Task instructions:
• a. From the album article, reproduce the passage from "This is Not the Way Home is" to "the Bad Seeds." word for word.
• b. According to the album article, what position did the album reach on the Australian albums chart?
• c. Render this sentence from the album article in Spanish: "The album was recorded at Megaphon Studios, near Sydney Airport."

Text section:
◇ ◇ ◇ ◇
Studio album by the Cruel Sea
- Released: 28 October 1991
- Studio: Megaphon Studios
- Genre: Indie rock
- Length: 49:13
- Label: Red Eye, Polydor
- Producer: The Cruel Sea, Tony Cohen

The Cruel Sea chronology
| Down Below (1989) | This Is Not the Way Home (1991) | The Honeymoon Is Over (1993) |

Singles from This is Not the Way Home
- "I Feel" Released: September 1991; "4" Released: April 1992; "This is Not the Way Home" Released: August 1992;

= This Is Not the Way Home (album) =

This is Not the Way Home is the second studio album by Australian indie rock band the Cruel Sea. The album was released in October 1991 and peaked at number 62 on the Australian albums chart. With the release of This is Not the Way Home, the Cruel Sea embarked on a European tour supporting Nick Cave and the Bad Seeds.

At the ARIA Music Awards of 1993, the album earned the band a nomination for Best Group. Tony Cohen was nominated for Producer of the Year.

==Recording==
The album was recorded at Megaphon Studios, near Sydney Airport. Producer Tony Cohen said, "The plan was for it to be a natural recording, with nothing too fancy. The studio had empty factory space, so I decided to use it as reverb chambers. Reverb on drums, vocals, backing vocals. Most times I managed to get my experiments right."

==Reception==
This is Not the Way Home garnered critical acclaim. The music ranged from funky Louisiana swamp blues to sweet soul, with Perkins' laconic vocals recalling the spirit of Captain Beefheart, Tony Joe White and John Lee Hooker in the process.

The Canberra Times said the album was, "like a road movie soundtrack. It has the timelessness of David Lynch's Wild At Heart. It could be the '50s or the '90s. To the shimmering guitar melodies of "This is Not the Way Home", Perkins adds a visceral element - lines about shedding blood and skin, throwing up, and grunting, groaning, his guts as well as his emotions laid bare."
◇ ◇ ◇ ◇
Dataset excerpts:
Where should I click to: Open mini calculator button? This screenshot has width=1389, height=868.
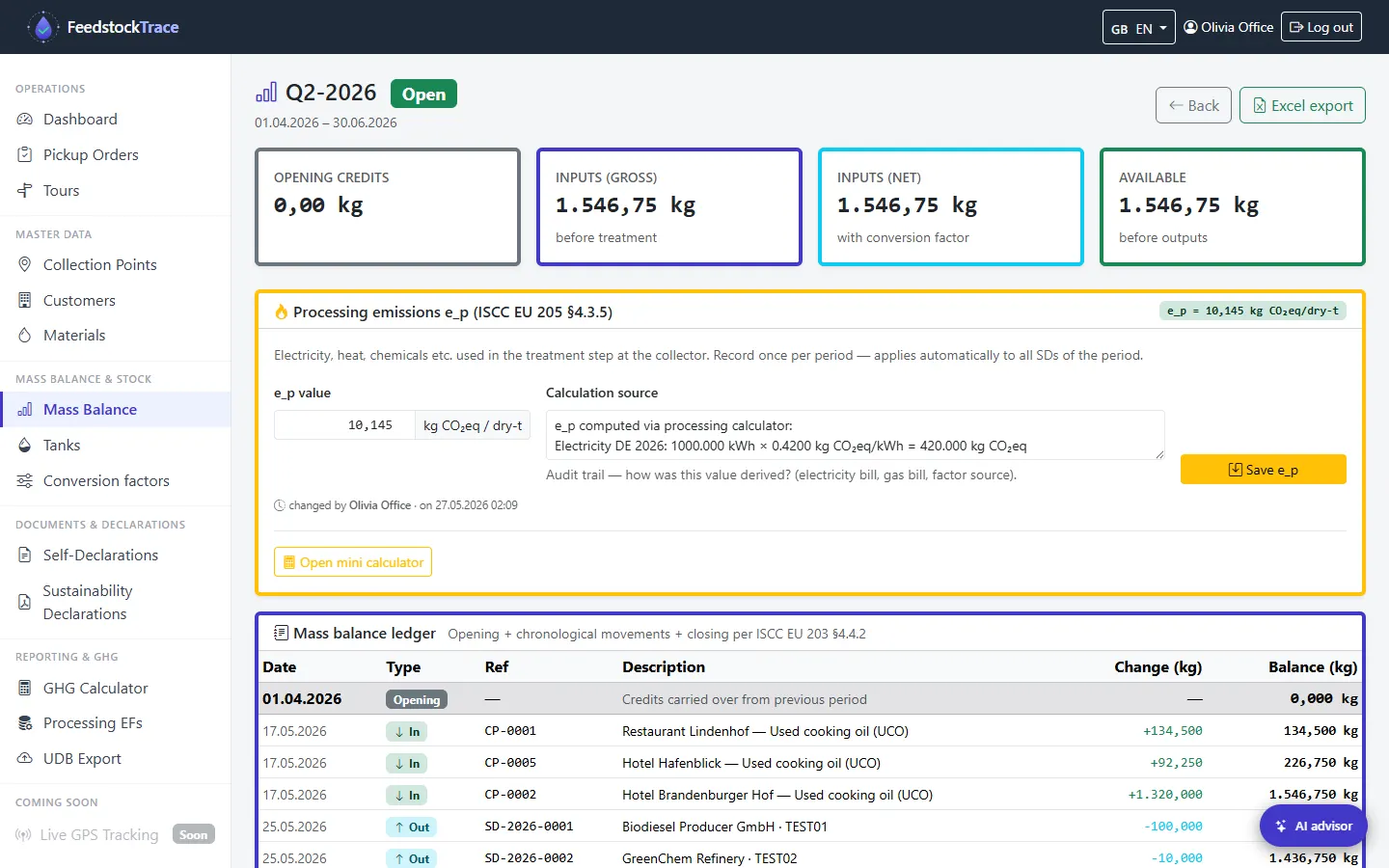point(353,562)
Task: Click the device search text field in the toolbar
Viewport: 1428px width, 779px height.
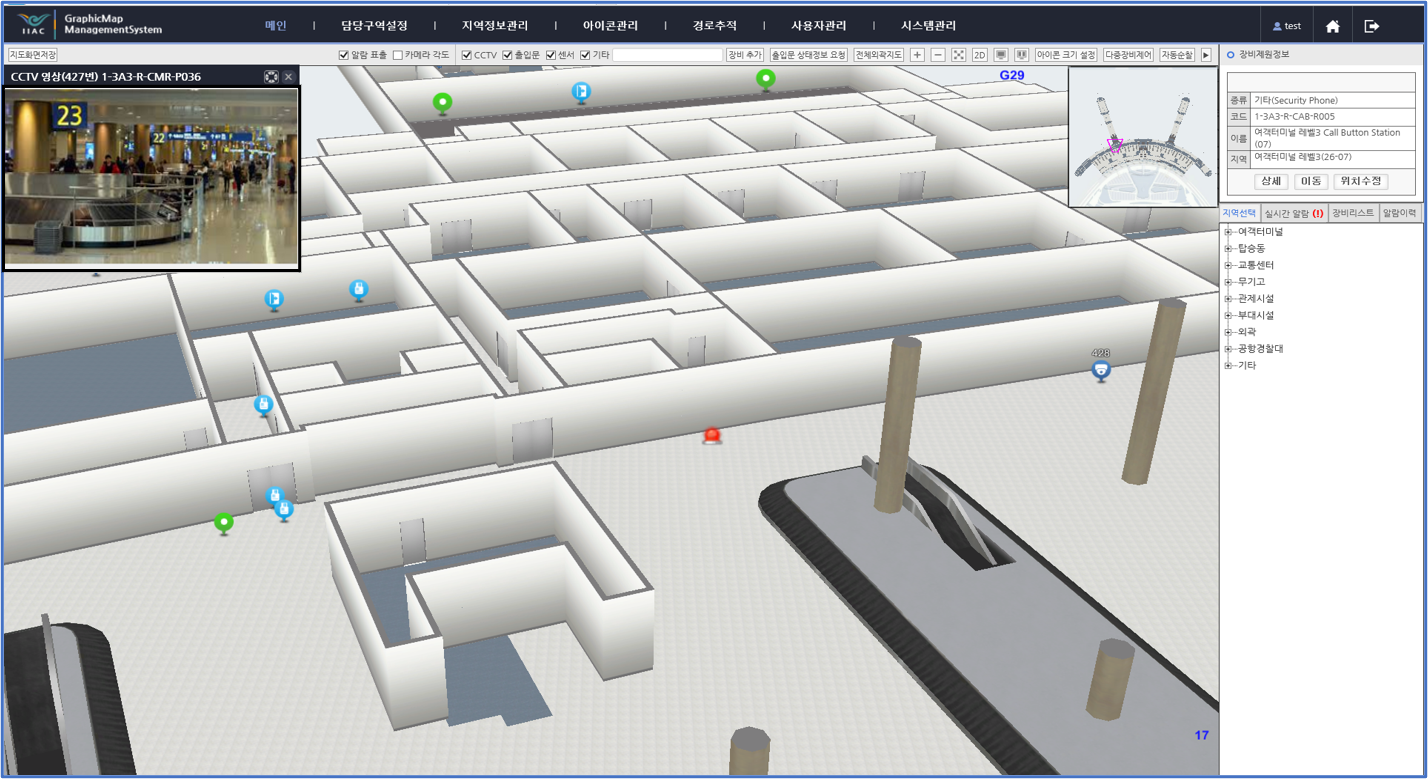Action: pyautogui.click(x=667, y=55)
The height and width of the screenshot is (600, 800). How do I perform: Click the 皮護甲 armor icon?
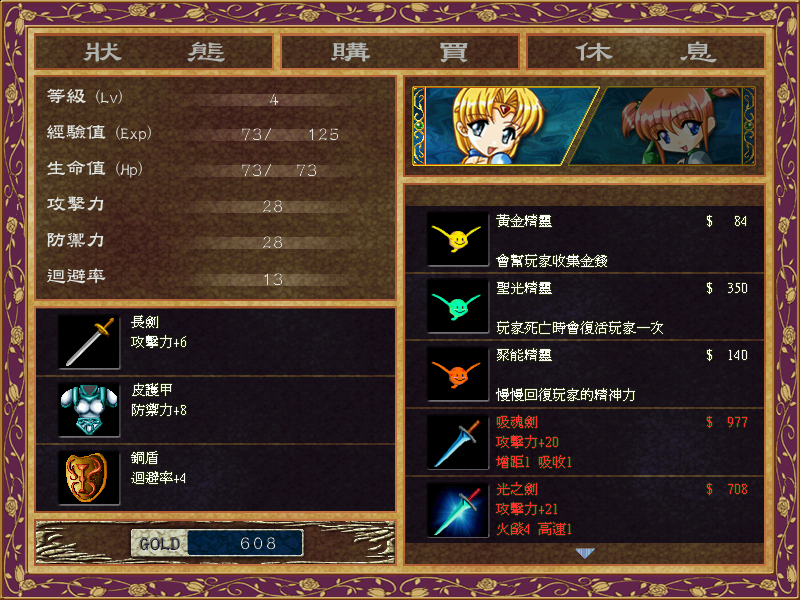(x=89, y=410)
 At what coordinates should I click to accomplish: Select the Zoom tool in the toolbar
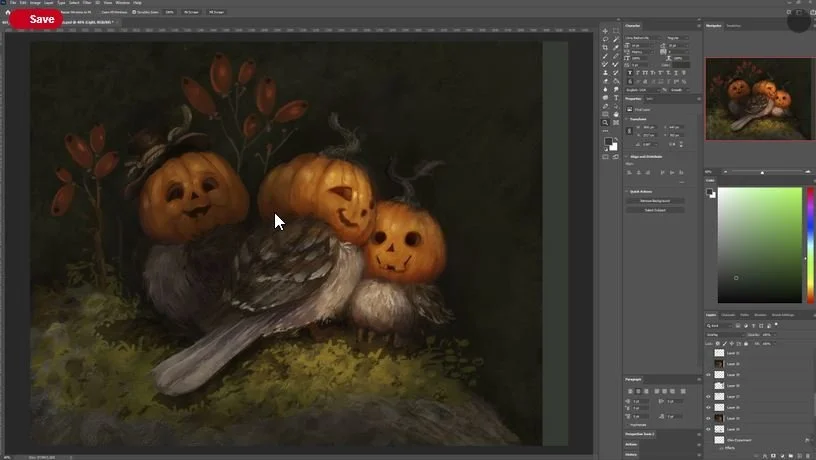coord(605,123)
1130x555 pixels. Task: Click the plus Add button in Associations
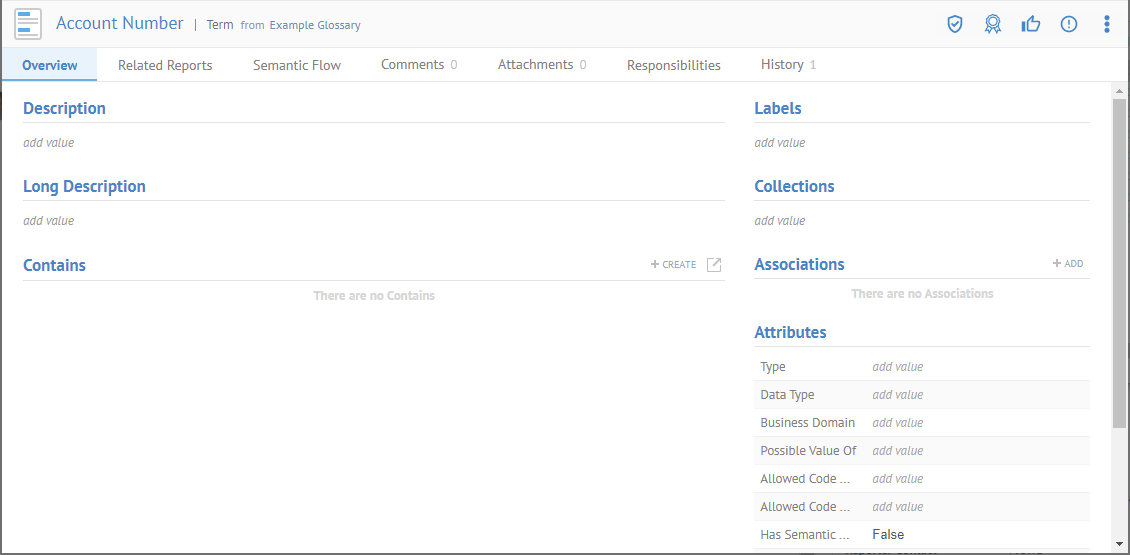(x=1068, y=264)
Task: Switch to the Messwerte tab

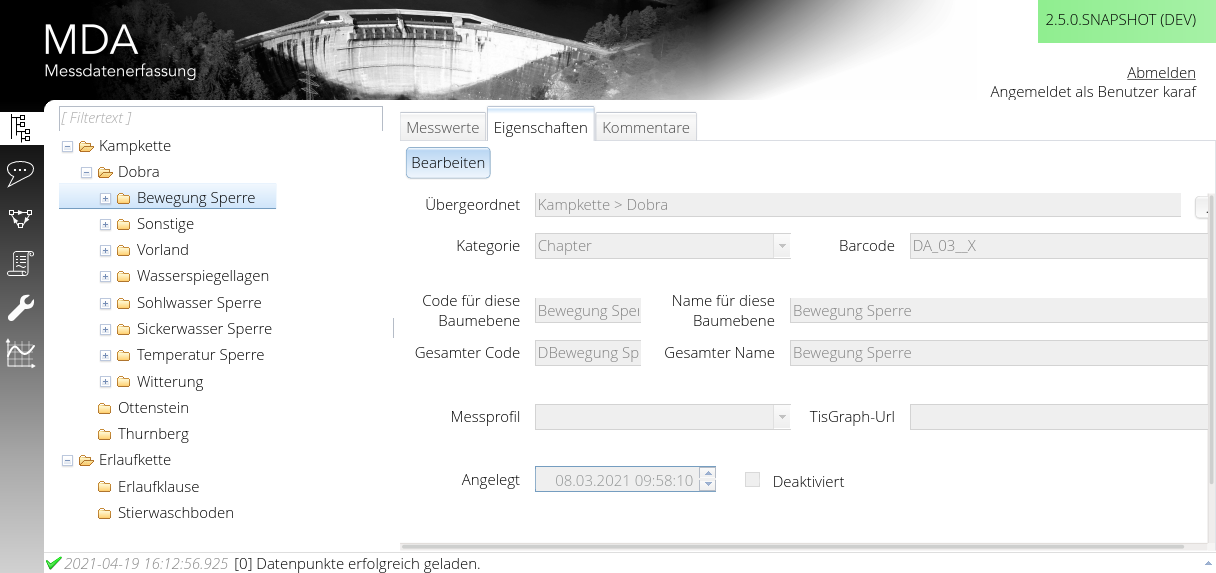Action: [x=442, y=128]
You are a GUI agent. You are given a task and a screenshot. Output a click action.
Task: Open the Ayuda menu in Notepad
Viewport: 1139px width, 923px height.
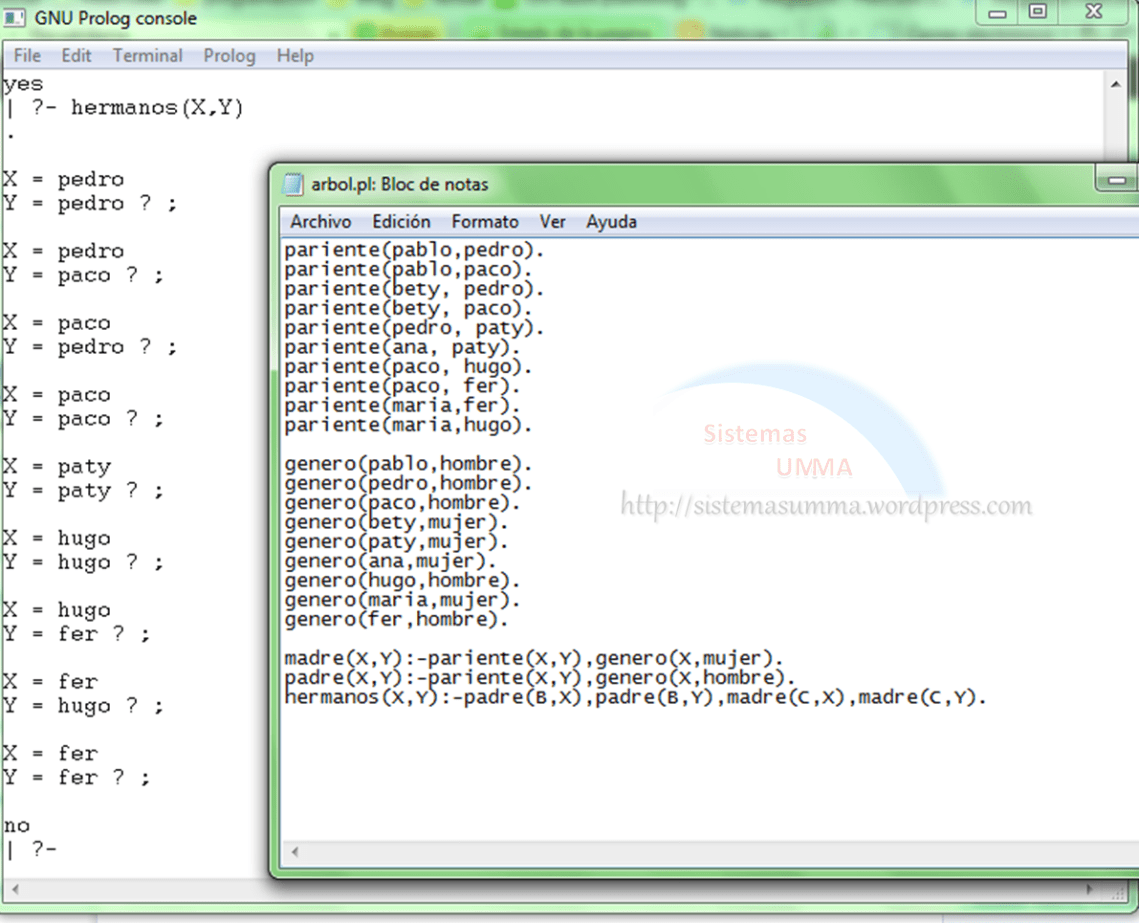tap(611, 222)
◇ ◇ ◇ ◇
Expected responses:
• a.
This is Not the Way Home is the second studio album by Australian indie rock band the Cruel Sea. The album was released in October 1991 and peaked at number 62 on the Australian albums chart. With the release of This is Not the Way Home, the Cruel Sea embarked on a European tour supporting Nick Cave and the Bad Seeds.

• b. Number 62

• c. El álbum se grabó en Megaphon Studios, cerca del aeropuerto de Sídney.